TASK OBJECTIVE »
Copies of all lines that contain "more" are needed; take them from the data below.
------
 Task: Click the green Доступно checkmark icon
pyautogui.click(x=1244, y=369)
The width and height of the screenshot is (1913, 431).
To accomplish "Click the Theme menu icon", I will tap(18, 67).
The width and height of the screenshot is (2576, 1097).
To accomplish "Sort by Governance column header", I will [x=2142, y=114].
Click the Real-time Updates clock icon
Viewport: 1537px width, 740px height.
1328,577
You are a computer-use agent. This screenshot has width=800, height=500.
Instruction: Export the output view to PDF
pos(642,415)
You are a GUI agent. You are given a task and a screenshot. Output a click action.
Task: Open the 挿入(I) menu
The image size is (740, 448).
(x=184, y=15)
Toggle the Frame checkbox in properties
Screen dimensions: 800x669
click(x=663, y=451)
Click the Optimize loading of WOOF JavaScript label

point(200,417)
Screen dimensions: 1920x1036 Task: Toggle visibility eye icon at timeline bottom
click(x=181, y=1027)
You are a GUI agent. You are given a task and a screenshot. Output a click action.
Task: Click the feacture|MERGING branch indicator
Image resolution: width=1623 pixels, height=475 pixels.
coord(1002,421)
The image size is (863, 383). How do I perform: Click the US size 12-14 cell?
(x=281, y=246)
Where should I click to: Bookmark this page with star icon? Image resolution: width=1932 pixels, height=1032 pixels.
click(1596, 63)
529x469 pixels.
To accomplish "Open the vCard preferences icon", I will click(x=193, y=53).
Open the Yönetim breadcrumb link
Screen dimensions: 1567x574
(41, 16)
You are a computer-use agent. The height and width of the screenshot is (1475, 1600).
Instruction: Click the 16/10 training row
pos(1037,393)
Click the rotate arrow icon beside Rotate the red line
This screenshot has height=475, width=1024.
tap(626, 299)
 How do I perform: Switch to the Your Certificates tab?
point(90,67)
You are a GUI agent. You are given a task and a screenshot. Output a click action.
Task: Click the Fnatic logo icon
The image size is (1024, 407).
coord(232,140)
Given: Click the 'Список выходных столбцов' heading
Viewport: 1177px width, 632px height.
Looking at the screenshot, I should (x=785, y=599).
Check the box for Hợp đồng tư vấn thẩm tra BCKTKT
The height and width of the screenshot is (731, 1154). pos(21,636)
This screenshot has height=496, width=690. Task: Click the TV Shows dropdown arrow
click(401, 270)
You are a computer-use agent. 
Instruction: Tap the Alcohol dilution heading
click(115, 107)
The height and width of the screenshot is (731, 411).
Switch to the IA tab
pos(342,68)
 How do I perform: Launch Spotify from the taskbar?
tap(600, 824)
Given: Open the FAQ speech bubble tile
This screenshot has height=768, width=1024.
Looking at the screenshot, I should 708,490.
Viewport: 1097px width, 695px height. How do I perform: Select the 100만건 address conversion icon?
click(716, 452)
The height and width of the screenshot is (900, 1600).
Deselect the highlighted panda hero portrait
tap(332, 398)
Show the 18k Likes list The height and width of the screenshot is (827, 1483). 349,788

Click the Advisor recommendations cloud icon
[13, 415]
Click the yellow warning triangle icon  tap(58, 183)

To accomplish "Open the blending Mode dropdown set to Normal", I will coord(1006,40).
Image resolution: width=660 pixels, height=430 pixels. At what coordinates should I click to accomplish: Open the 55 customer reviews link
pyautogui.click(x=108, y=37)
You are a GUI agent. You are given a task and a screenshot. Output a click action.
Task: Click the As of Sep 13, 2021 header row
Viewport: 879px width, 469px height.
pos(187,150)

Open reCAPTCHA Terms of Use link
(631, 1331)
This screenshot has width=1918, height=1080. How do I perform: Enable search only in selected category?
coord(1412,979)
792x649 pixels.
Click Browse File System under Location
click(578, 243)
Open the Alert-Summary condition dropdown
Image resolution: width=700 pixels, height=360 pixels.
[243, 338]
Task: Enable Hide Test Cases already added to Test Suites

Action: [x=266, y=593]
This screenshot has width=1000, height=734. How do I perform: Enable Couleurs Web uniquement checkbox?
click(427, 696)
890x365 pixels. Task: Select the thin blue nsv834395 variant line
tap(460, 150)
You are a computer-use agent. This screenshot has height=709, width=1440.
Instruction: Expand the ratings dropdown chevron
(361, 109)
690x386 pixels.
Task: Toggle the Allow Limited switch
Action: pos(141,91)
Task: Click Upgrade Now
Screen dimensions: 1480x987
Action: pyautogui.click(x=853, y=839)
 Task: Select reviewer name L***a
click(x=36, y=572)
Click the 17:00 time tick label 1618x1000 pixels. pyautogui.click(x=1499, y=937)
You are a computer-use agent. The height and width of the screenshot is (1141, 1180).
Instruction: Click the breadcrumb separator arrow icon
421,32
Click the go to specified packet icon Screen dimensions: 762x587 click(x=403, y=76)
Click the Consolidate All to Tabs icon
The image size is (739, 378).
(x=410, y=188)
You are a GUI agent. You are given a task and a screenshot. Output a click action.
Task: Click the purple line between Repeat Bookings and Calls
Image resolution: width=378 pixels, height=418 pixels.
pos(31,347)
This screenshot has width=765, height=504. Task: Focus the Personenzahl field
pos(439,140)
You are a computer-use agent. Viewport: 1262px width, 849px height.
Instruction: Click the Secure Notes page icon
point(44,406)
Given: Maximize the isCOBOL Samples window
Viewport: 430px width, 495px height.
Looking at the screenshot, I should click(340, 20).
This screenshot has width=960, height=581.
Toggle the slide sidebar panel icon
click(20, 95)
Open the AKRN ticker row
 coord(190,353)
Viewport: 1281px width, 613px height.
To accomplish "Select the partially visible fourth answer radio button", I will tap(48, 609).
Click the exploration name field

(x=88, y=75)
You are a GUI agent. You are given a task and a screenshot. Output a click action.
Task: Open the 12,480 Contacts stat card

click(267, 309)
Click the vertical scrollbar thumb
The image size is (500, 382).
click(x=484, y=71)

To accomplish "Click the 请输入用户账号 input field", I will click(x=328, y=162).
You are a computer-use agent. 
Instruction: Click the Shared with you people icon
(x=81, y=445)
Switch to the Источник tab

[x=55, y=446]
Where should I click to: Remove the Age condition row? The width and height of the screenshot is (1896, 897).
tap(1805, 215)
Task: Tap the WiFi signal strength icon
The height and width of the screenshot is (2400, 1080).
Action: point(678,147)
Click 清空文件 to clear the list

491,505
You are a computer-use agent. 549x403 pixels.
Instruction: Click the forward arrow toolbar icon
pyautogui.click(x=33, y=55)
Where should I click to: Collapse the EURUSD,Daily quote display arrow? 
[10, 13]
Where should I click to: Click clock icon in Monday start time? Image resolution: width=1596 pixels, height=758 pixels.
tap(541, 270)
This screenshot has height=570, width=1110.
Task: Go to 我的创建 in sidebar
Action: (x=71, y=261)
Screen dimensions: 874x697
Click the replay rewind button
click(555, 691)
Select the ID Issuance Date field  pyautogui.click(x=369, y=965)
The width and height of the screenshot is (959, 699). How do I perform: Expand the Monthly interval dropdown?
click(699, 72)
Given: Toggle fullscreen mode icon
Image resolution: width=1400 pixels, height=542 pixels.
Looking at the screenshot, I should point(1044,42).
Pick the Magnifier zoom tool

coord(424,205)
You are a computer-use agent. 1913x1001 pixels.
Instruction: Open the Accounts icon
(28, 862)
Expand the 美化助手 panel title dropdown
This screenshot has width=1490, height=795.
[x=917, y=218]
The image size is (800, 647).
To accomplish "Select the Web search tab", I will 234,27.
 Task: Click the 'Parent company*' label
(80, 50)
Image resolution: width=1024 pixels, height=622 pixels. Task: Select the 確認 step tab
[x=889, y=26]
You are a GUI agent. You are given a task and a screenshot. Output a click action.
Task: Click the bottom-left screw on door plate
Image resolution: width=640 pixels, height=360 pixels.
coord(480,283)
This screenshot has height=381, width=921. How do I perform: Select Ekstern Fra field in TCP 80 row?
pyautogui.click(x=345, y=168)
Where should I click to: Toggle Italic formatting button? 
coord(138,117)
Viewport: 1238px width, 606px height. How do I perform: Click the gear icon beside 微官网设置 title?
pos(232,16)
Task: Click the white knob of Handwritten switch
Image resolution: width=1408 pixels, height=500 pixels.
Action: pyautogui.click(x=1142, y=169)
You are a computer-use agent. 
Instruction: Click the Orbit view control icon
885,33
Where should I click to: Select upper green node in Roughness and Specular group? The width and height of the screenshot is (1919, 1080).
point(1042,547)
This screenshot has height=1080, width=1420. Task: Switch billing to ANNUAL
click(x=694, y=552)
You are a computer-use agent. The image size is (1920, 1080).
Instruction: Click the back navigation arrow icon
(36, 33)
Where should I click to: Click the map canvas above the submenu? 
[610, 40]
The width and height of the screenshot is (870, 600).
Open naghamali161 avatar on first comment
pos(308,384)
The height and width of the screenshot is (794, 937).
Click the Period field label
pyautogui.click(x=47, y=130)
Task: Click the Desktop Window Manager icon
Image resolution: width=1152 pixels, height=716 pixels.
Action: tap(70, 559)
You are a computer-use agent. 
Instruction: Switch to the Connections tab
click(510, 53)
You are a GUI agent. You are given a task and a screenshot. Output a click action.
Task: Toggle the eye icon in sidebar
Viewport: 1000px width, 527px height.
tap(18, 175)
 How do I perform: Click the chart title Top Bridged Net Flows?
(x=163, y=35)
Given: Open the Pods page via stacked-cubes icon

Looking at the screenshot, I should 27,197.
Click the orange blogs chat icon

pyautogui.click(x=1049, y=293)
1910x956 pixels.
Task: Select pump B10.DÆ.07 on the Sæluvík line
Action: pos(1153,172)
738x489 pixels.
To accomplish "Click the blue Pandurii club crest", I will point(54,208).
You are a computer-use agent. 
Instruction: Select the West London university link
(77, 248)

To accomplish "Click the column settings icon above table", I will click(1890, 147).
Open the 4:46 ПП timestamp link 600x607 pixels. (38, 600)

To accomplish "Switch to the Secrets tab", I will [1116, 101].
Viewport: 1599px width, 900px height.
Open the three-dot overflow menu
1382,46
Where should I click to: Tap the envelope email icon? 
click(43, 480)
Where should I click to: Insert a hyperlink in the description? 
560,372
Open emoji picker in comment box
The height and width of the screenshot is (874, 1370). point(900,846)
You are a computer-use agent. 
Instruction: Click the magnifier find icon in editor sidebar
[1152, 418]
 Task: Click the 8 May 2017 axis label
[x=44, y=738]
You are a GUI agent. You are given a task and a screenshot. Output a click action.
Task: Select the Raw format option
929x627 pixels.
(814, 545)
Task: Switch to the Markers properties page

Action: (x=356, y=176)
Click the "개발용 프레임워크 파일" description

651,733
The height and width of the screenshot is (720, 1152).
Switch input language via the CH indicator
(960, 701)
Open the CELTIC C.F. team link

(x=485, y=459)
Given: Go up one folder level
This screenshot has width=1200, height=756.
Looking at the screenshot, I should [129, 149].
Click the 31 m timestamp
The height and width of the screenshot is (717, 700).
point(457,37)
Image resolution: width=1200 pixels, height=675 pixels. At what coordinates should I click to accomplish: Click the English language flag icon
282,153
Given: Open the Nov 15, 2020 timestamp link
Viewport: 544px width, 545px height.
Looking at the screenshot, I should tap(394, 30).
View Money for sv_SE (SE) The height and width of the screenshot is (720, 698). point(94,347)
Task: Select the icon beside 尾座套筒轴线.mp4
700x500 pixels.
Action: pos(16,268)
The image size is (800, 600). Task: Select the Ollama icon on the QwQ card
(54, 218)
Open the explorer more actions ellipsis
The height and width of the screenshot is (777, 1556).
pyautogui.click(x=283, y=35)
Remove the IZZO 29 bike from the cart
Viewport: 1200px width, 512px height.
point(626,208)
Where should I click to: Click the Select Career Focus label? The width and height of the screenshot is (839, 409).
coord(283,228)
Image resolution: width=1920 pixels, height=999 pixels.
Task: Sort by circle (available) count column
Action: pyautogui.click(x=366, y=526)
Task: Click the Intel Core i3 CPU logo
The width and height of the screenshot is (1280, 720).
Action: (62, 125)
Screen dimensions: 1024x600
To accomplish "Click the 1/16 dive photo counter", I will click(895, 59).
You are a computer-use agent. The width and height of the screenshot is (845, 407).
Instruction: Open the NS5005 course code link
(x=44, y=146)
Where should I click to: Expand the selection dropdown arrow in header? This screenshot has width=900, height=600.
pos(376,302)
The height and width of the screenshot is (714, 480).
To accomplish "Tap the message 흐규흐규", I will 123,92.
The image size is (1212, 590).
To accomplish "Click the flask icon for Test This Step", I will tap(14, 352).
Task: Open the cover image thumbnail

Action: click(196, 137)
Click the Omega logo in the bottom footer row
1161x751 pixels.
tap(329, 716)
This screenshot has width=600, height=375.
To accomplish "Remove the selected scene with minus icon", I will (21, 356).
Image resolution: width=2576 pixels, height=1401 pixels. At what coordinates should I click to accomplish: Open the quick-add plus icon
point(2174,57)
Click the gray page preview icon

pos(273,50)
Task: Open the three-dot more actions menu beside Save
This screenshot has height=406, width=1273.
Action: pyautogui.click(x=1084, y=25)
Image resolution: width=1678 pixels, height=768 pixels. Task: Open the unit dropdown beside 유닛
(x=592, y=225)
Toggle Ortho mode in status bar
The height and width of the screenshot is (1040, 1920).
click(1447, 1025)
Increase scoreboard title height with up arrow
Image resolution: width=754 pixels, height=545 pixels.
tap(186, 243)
------
ANSWER SPACE »
Open the explorer more actions ellipsis
Task: Open the three-dot more actions menu beside Save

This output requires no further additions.